MMT: Though a wedge/abduction pillow are not critical, there is evidence that shows that the strain on the repaired tendon is eased by the wedge. For that reason, there may be a beneficial, though unproven, impact on healing. It's for that reason that I routinely advise the use of this type of sling for 6 weeks after repair.

Post-Operative Rehabilitation – Range of Motion Exercises
13. b. We cannot recommend for or against a specific time frame of shoulder
immobilization without range of motion exercises after rotator cuff repair.
Strength of Recommendation: Inconclusive

MMT Agree. However, there is some new evidence to support "No Motion" for 6 weeks as opposed to Passive motion. See this link: http://www.rearmyourself.com/article/Physical%20Therapy-after-Rotator%20Cuff-Repair

Post-Operative Rehabilitation – Active Resistance Exercises
13. c. We cannot recommend for or against a specific time interval prior to initiation of
active resistance exercises after rotator cuff repair.
Strength of Recommendation: Inconclusive

MMT: The initiation of such exercises will "load" the repair. This may stimulate healing, but it may also cause gapping at the repair site. For that reason I start isometrics at 8-10 weeks but defer resistance exercises until 3 months.

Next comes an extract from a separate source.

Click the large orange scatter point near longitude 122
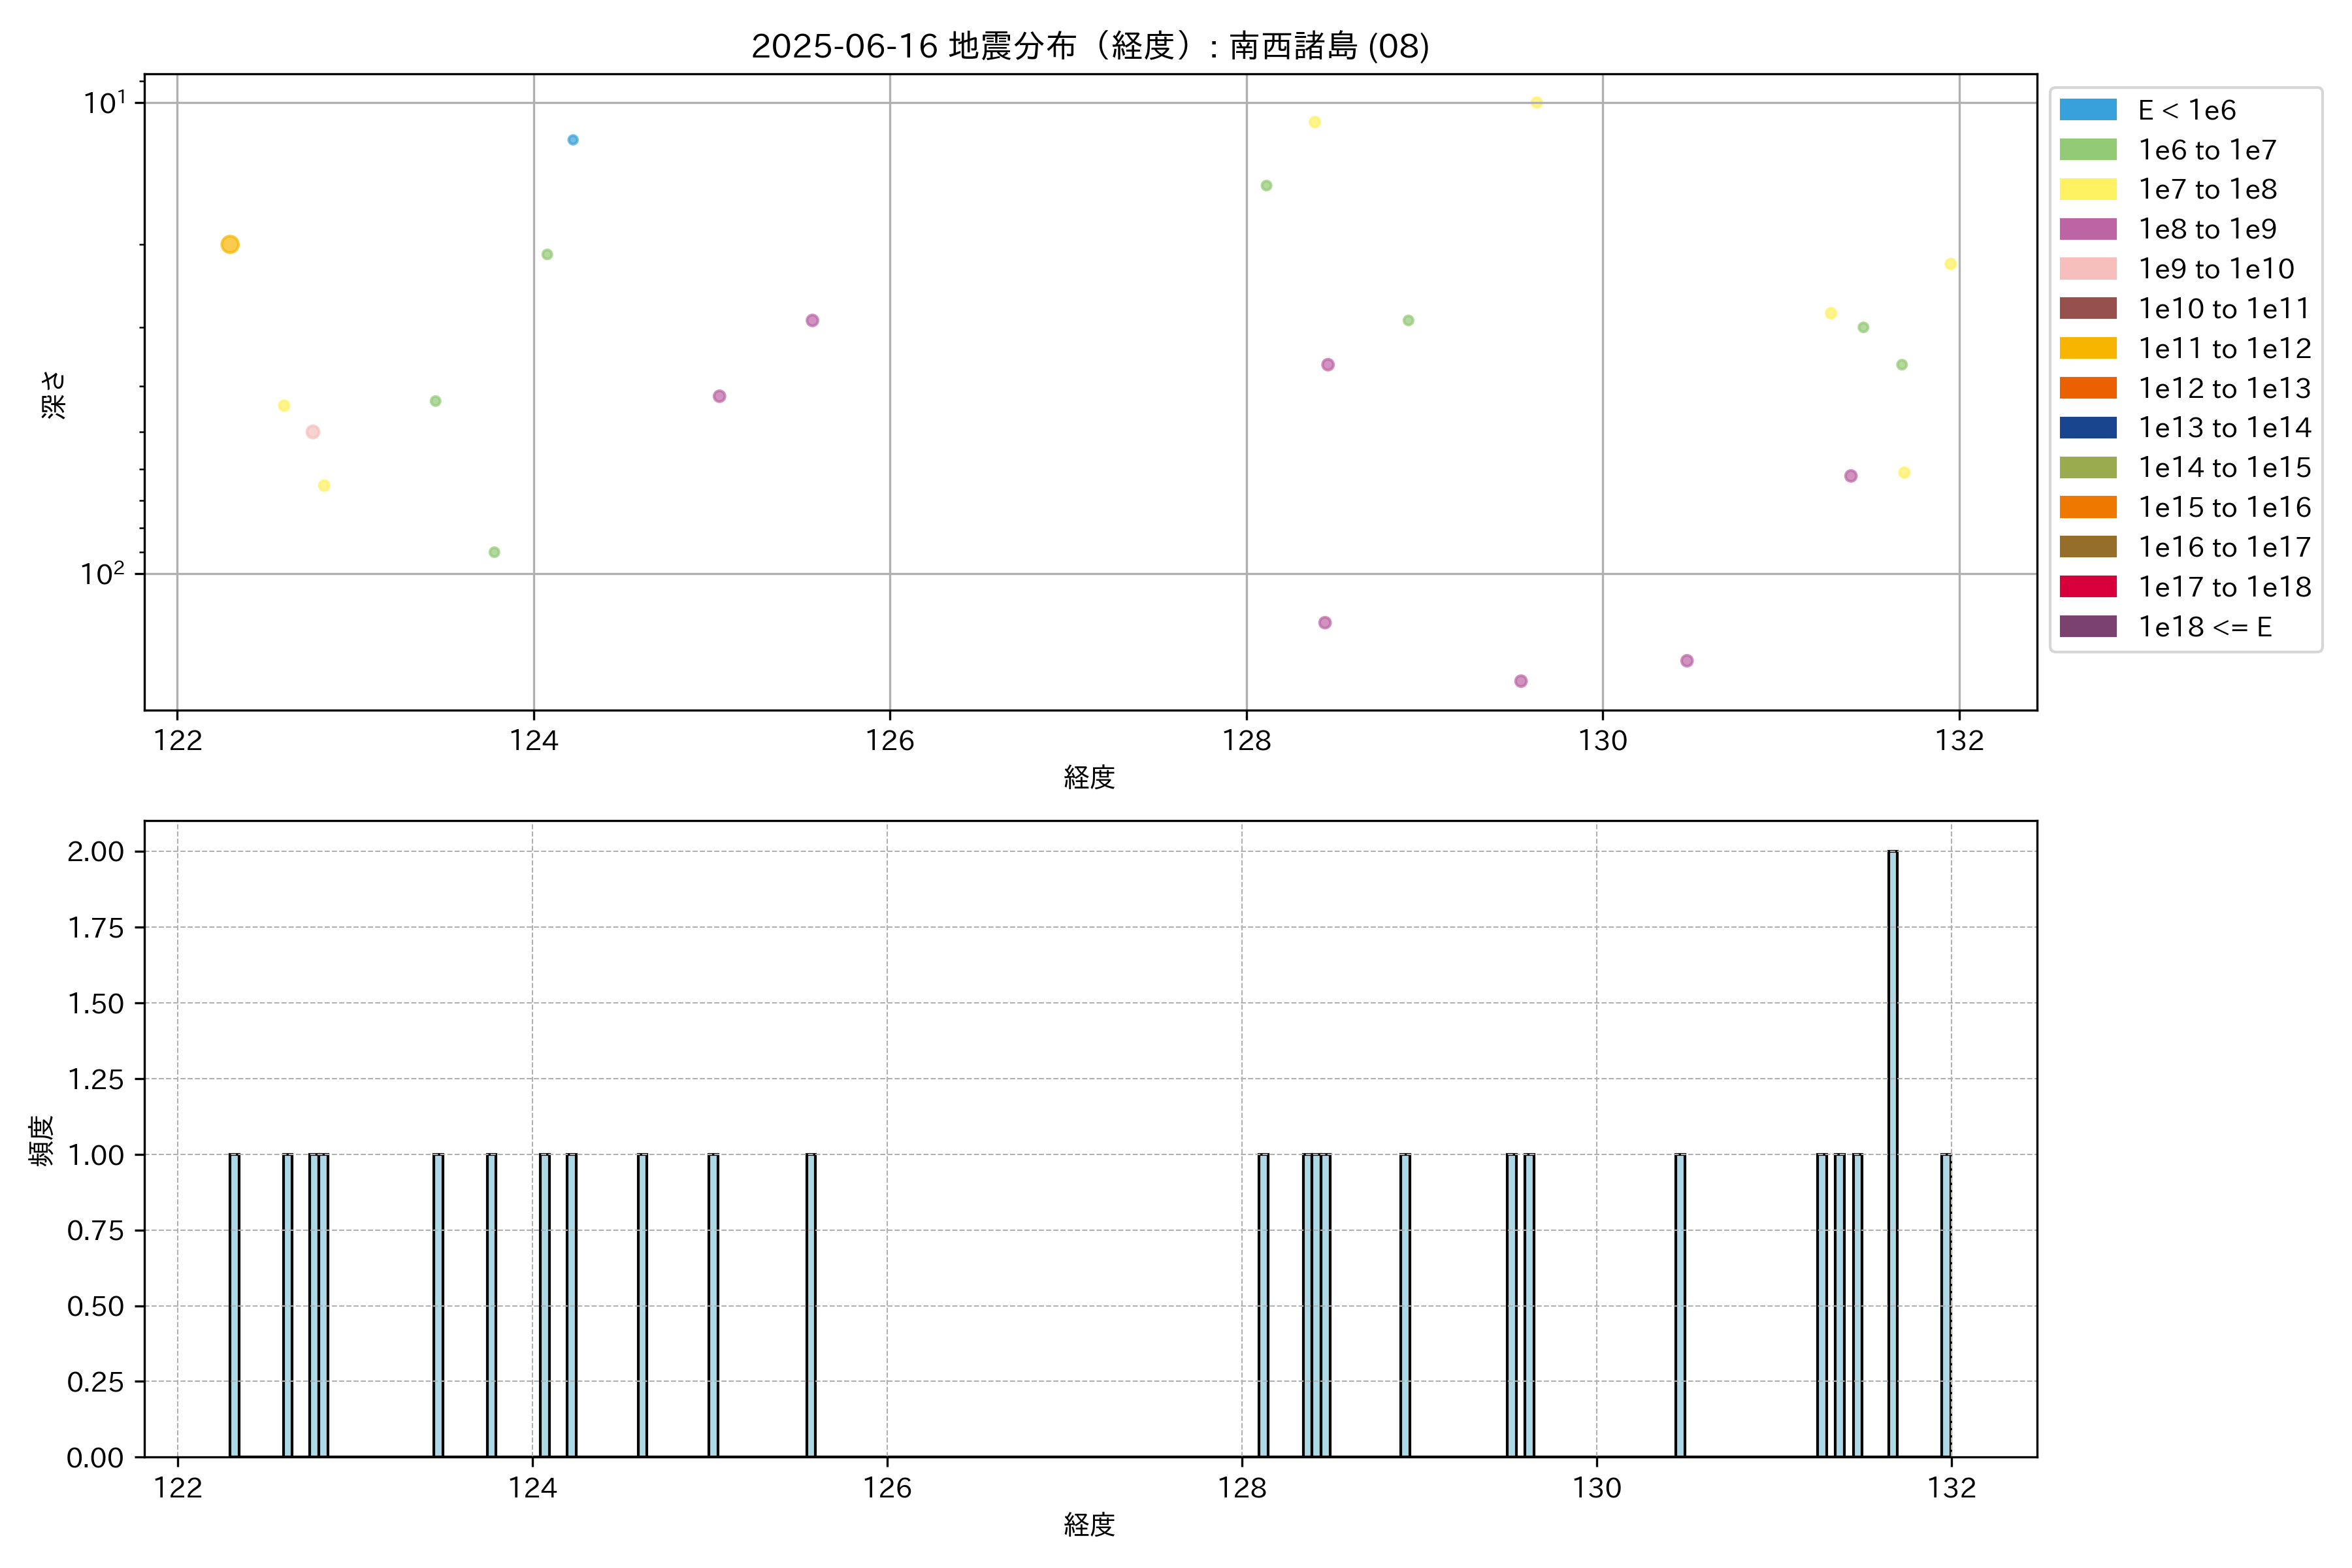Image resolution: width=2352 pixels, height=1568 pixels. [230, 244]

Post-Operative Rehabilitation – Home Based Exercise and Facility Based Rehabilitation
13. d. We cannot recommend for or against home-based exercise programs versus
facility-based rehabilitation after rotator cuff surgery.
Strength of Recommendation: Inconclusive

MMT:Agree --compliance with whatever program is selected is the key.

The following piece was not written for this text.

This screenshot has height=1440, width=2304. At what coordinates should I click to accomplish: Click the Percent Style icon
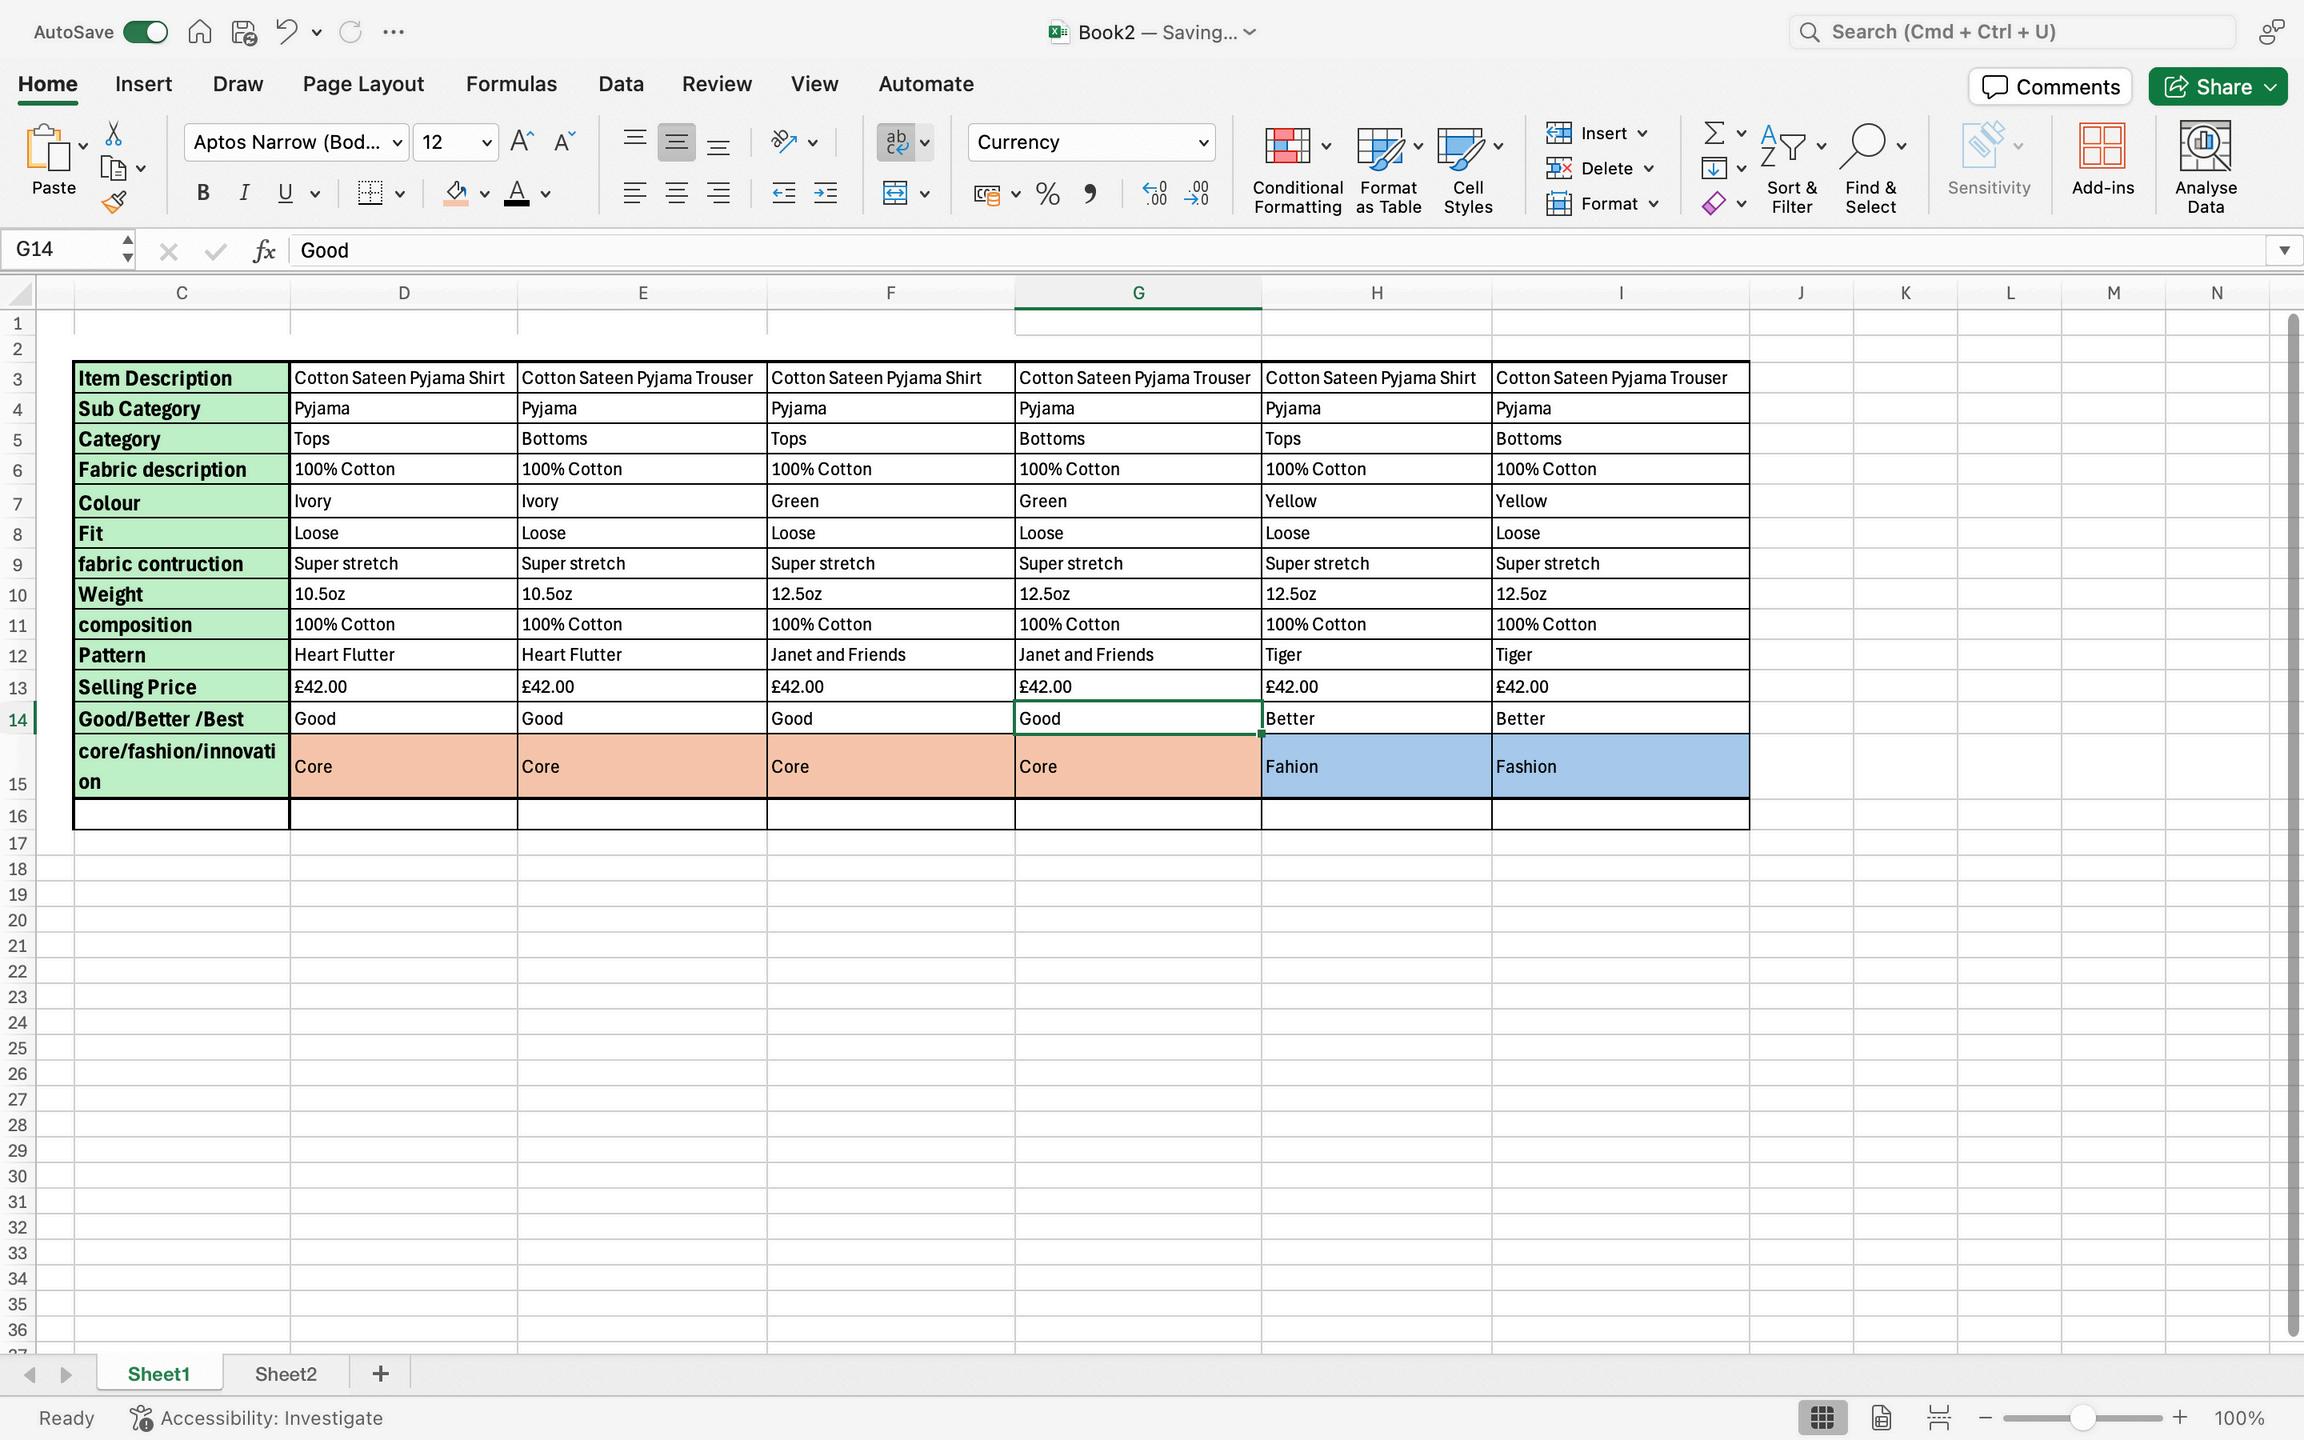1047,194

Post-Operative - Infusion Catheters
14. We cannot recommend for or against the use of an indwelling subacromial infusion
catheter for pain management after rotator cuff repair.
Strength of Recommendation: Inconclusive

MMT: in light of the risk of Chondrolysis when these catheters are used inside the glenohumeral joint, and because a cuff repair may not be "watertight", I do not use these catheters any more. I have found that a good regional block will provide 8-10 hours of pain relief, and my patients did not seem to complain more after I stopped using these devices.